- _Goal of the exercise_:
Give again, word for word, every line below from the one that has "Search (1141, 114)" through the one that has "Contact Us (809, 1795)", both included, and no others.

- _Data under study_:

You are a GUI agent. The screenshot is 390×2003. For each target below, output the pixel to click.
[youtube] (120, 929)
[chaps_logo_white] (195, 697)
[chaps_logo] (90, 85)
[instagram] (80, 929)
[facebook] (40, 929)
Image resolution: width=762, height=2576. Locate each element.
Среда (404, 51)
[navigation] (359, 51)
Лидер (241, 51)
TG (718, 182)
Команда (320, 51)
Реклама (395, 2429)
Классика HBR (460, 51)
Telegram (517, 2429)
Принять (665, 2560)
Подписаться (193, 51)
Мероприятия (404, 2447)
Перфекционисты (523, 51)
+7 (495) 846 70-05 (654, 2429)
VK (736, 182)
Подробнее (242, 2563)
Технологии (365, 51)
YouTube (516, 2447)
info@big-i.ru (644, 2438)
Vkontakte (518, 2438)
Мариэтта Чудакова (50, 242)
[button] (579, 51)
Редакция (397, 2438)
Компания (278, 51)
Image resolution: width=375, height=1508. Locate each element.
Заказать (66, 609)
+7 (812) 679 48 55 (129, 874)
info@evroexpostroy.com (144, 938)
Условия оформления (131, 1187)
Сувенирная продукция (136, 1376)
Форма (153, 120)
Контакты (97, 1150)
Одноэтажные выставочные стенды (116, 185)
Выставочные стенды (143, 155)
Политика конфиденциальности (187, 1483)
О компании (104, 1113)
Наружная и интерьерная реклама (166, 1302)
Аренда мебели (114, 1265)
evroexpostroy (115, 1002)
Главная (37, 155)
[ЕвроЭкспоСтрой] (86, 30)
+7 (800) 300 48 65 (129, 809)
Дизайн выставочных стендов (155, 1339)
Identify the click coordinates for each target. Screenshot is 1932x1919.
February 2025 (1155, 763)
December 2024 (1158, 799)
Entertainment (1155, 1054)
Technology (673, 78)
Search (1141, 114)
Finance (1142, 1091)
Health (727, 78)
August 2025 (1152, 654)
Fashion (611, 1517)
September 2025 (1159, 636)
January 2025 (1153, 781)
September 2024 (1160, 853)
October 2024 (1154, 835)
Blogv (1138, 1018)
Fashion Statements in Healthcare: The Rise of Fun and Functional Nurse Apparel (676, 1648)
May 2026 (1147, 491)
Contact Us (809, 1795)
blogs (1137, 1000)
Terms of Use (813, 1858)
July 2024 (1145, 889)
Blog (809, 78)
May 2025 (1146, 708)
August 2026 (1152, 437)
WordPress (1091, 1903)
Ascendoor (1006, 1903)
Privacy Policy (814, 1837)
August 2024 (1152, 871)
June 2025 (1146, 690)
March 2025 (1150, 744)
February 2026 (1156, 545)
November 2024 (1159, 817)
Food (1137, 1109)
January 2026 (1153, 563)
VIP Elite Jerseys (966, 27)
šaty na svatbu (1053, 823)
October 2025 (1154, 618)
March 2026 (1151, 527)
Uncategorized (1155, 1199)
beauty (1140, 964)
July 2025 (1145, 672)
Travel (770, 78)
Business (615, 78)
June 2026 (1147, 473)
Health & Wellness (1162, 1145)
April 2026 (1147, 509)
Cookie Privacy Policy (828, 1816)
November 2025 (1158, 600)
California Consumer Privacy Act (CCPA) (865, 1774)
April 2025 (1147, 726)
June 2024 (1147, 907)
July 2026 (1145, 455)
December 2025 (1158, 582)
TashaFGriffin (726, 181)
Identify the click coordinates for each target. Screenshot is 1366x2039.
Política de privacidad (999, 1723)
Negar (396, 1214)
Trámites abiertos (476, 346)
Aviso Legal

- _Expected output_:
Search (1141, 114)
Finance (1142, 1091)
Health (727, 78)
August 2025 (1152, 654)
Fashion (611, 1517)
September 2025 (1159, 636)
January 2025 (1153, 781)
September 2024 (1160, 853)
October 2024 (1154, 835)
Blogv (1138, 1018)
Fashion Statements in Healthcare: The Rise of Fun and Functional Nurse Apparel (676, 1648)
May 2026 (1147, 491)
Contact Us (809, 1795)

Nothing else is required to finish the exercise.